**Activity list**
**a.** In Elizabeth Kucinich's op-ed on Gaza, what led her to join the board of UNRWA USA? Answer in one to three sentences.
**b.** Answer these questions about the op-ed on Gaza:
(i) At which crossing were the U.S. congressmen refused entry into the Gaza Strip?
(ii) How many children did Amal have with her when she fled the war in Syria?
(iii) How long after the 2014 assault was the Nasser family still living in a collective shelter?
**c.** Can you carry on the op-ed about Gaza, picking up after its final paragraph?

Excerpt to read Block Start

Elizabeth Kucinich in Gaza (UNRWA USA)
Elizabeth Kucinich, The Hill, June 23, 2016
This month, U.S. congressmen, including Reps. Hank Johnson (D-Ga.) and Mark Pocan (D-Wis.), were refused entry into the Gaza Strip at the Erez crossing while on a fact-finding mission in Israel-Palestine. Israeli authorities, without elaboration, claimed that their application had not met the criteria necessary to enter. Apparently elected U.S. congressmen inspecting American taxpayer-funded projects and reviewing U.S. aid to Palestinians in Gaza is not worthy criteria.
Bernie Sanders’ representatives to the Democratic platform committee have brought the plight of the Palestinians into the national political debate. This could become a breakthrough moment, presaging policies that address the security of both Israelis and Palestinians as being mutually inclusive.
Some have suggested that the members of Congress may have been turned away from Gaza by Israel through the influence of the U.S. State Department, attempting to prevent Democratic members from elevating the issue of Israel-Palestine. Whatever the motivation, in that moment of rejection, those Congressmen experienced a small taste of the restrictions on freedom of movement that Palestinians live daily. For the Palestinians in Gaza, living under a blockade that just entered its 10th year, virtually all movement in and out is prohibited.
As I watched the Israeli military assault on Gaza in 2014, I was desperate to help. I looked to the United Nations Relief and Works Agency, mandated with providing essential services for Palestine refugees, and joined the board of its nonprofit arm, UNRWA USA. Last spring, I traveled with UNWRA USA staff to the occupied Palestinian territory — the West Bank, including East Jerusalem, and the Gaza Strip — to visit our projects, ascertain living conditions and witness for myself the political and economic situation. The trip was my first to Gaza. Had the other members of Congress been permitted to enter Gaza, they may have seen for themselves what I witnessed firsthand.
At Erez, the Israeli-controlled crossing into Gaza, I passed through chutes that resembled the herding bays that lead cattle into an abattoir — a standard feature of Israeli checkpoints throughout the occupied Palestinian territory. As we waited for our entry to be approved, young Israeli guards paraded around with automatic weapons.
Once in Gaza, I met Palestine refugees who had faced unimaginable tragedies, like Amal*, a mother who fled the war in Syria with her 13 children. After a perilous journey, they arrived in Gaza only to find themselves under Israeli fire a few weeks later. I met the Nasser family from northern Gaza, whose home had been destroyed in the 2014 assault. I heard their account of fleeing their home under the cover of darkness, petrified, with distraught children and a pregnant mother. When I met them, they were still living in a collective shelter in an UNRWA school with hundreds of other families, a full nine months later.

Excerpt to read Block End
Data listing Block Start

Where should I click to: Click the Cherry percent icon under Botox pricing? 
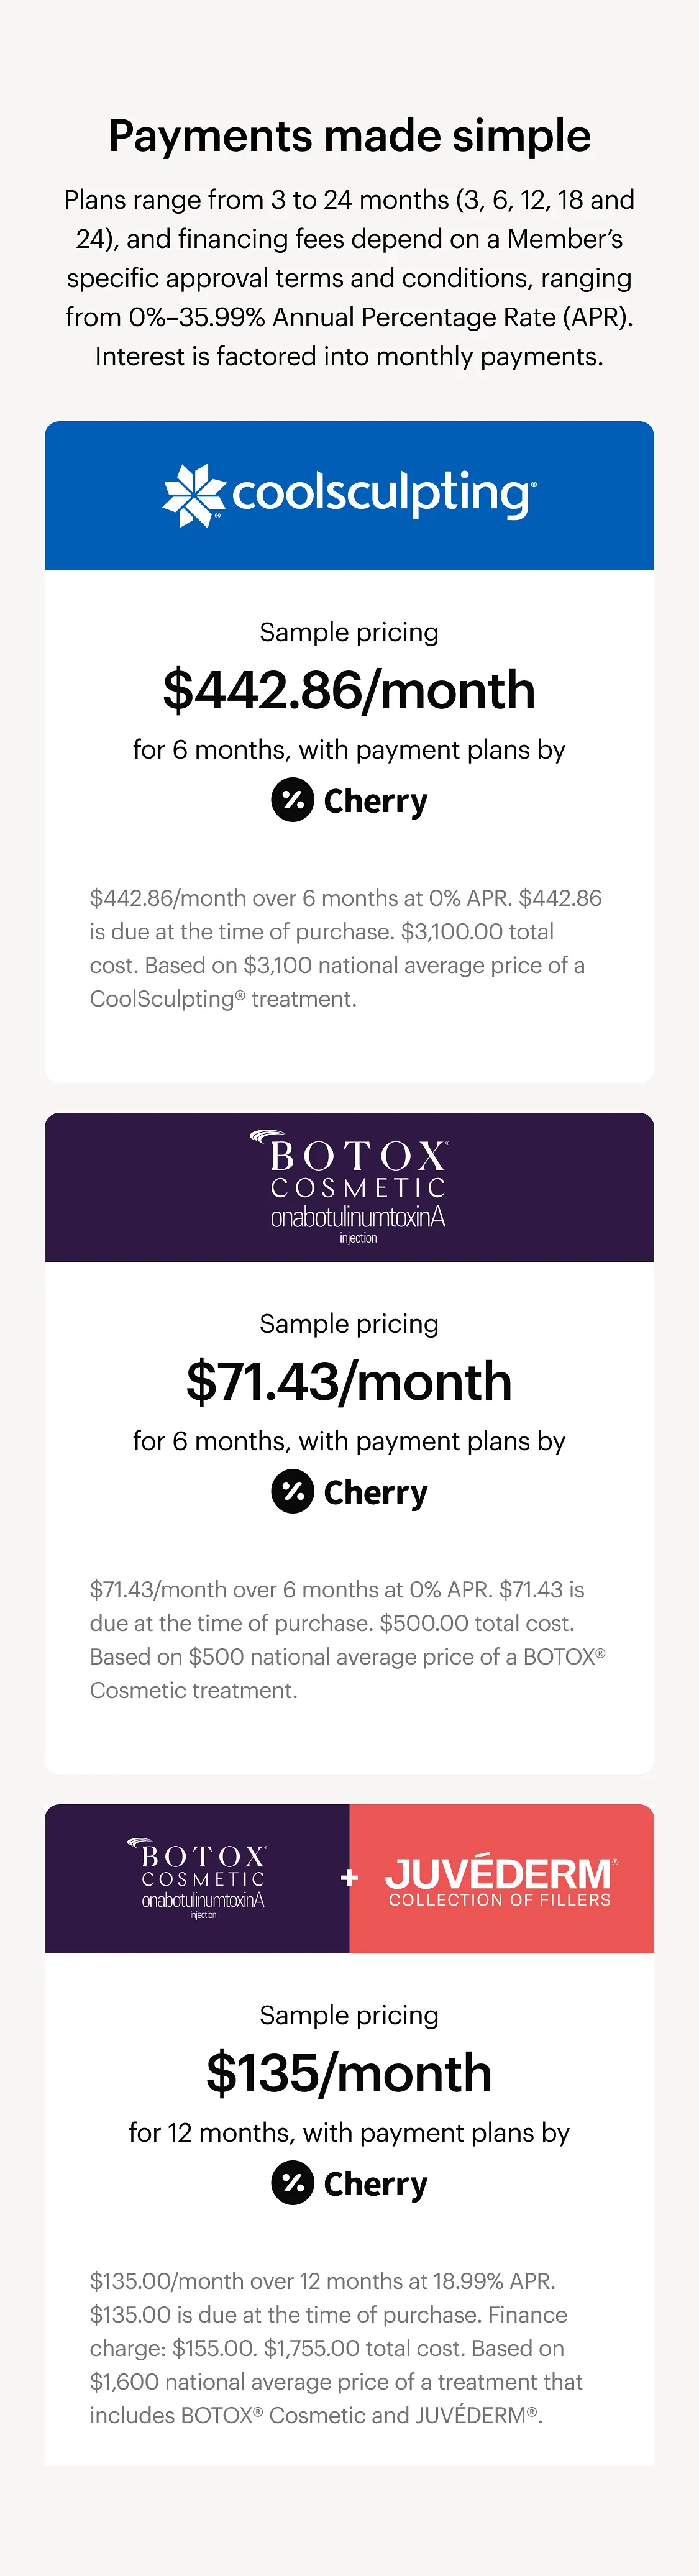coord(293,1491)
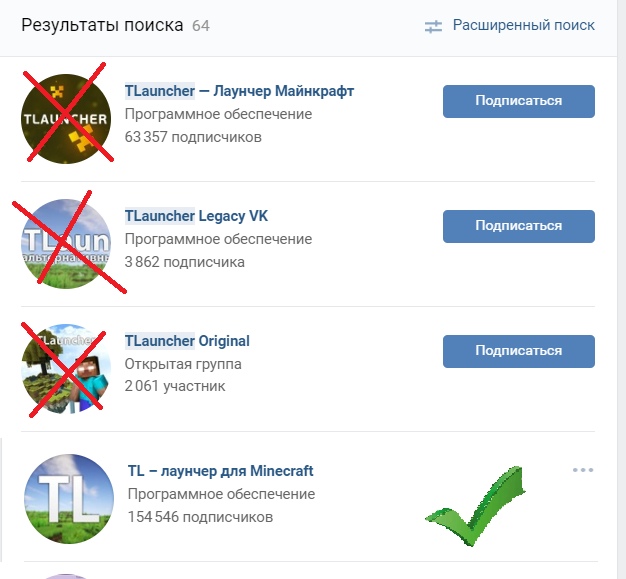Click the crossed-out dark TLAUNCHER avatar
The width and height of the screenshot is (626, 579).
pos(66,119)

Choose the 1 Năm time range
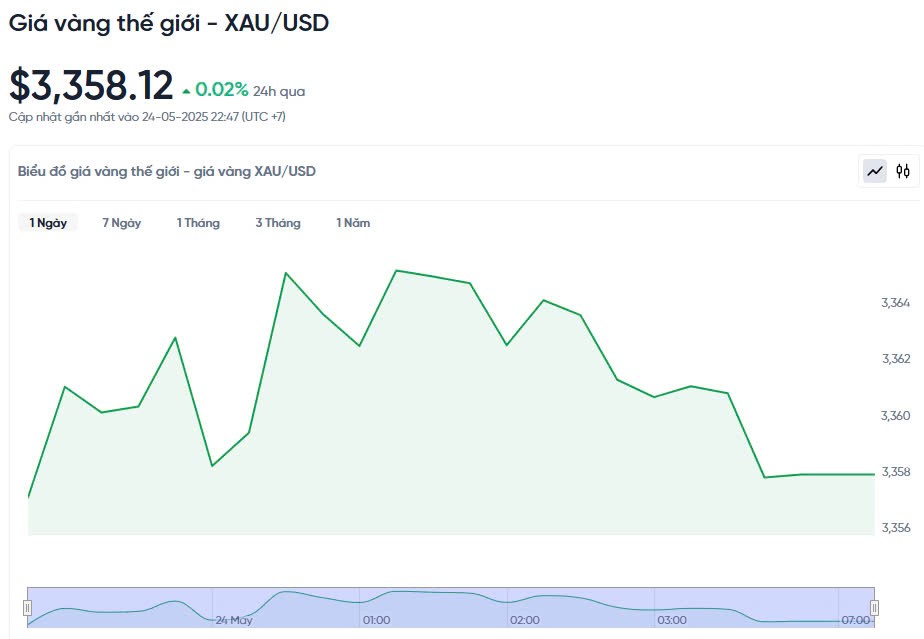click(x=353, y=223)
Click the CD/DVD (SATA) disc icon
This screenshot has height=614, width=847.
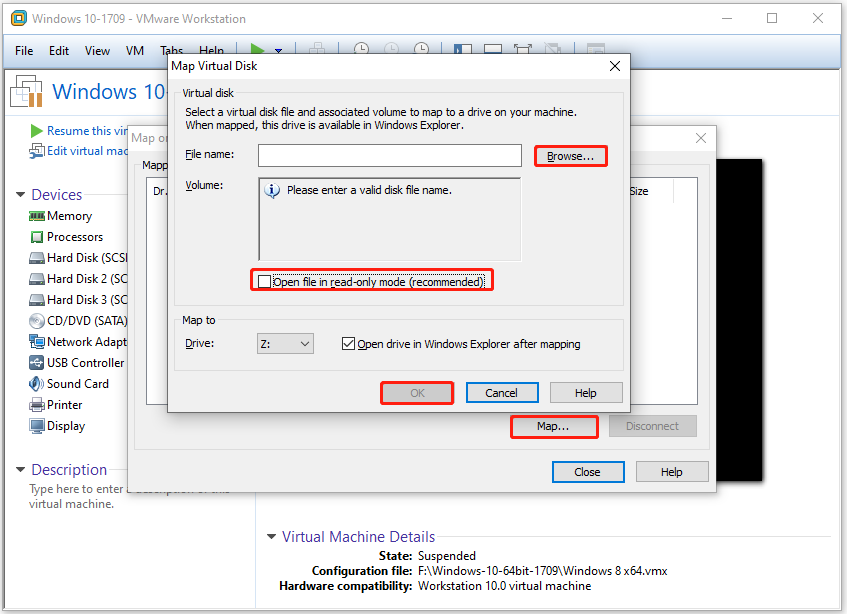tap(37, 321)
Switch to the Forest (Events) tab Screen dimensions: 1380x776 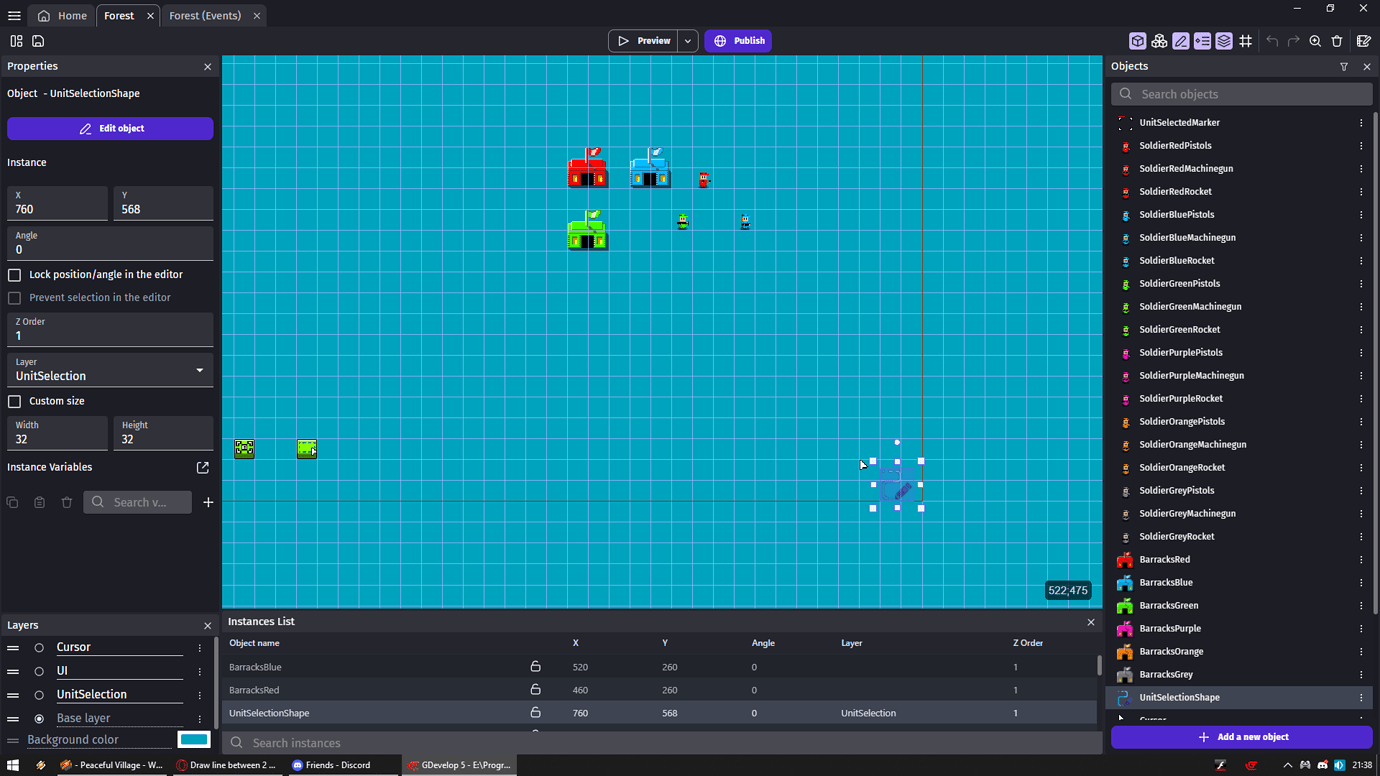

Data listing Block End

**Answer section**
**a.** Watching the Israeli military assault on Gaza in 2014 left her desperate to help. She turned to the United Nations Relief and Works Agency, which is mandated with providing essential services for Palestine refugees, and joined the board of its nonprofit arm, UNRWA USA.

**b.**
(i) The Erez crossing.
(ii) 13 children.
(iii) A full nine months.

**c.**
Two years after the latest Israeli assault, rebuilding in Gaza is going at a snail’s pace. Over 12,600 houses had been completely destroyed, 6,500 severely damaged, and another 150,000 uninhabitable due to damage. Tens of thousands of people remain internally displaced as the lack of funds and Israeli restrictions on building materials hamper efforts to rebuild.
Three major Israeli assaults on Gaza in the last eight years have left their mark, and the scars are not just physical. Post-traumatic stress disorder (PTSD) is visible throughout the communities I visited, and beyond. Eight-year-old Gazan children have already experienced three devastating military incursions. Children, living in constant fear, experience nightmares and bedwetting. According to the UNRWA, PTSD rates rose 100 percent in 2012 — 42 percent of patients were under the age of 9. The 2014 assault compounded their suffering. The UNRWA’s community health program provides invaluable support to these children and their parents, through group and individual counseling. I sat on the floor and saw the relief that came to a group of children in an art therapy session held at the school that was serving as their shelter.
The Israeli military assaults may be periodical, but the blockade is a constant. This June, the illegal Israeli blockade on Gaza began its 10th year. Israel, with the help of Egypt, prevents all access to and from the Gaza Strip by sea and air, and the movement of people and goods in and out of the coastal enclave is restricted to just three crossings. The blockade means all food, water, energy, building supplies and medical supplies are controlled by Israel. Only Palestinian medical and humanitarian cases have a faint hope of leaving. The U.N. has repeatedly highlighted the illegality of the blockade as a form of collective punishment and called for it to be lifted, but to no avail.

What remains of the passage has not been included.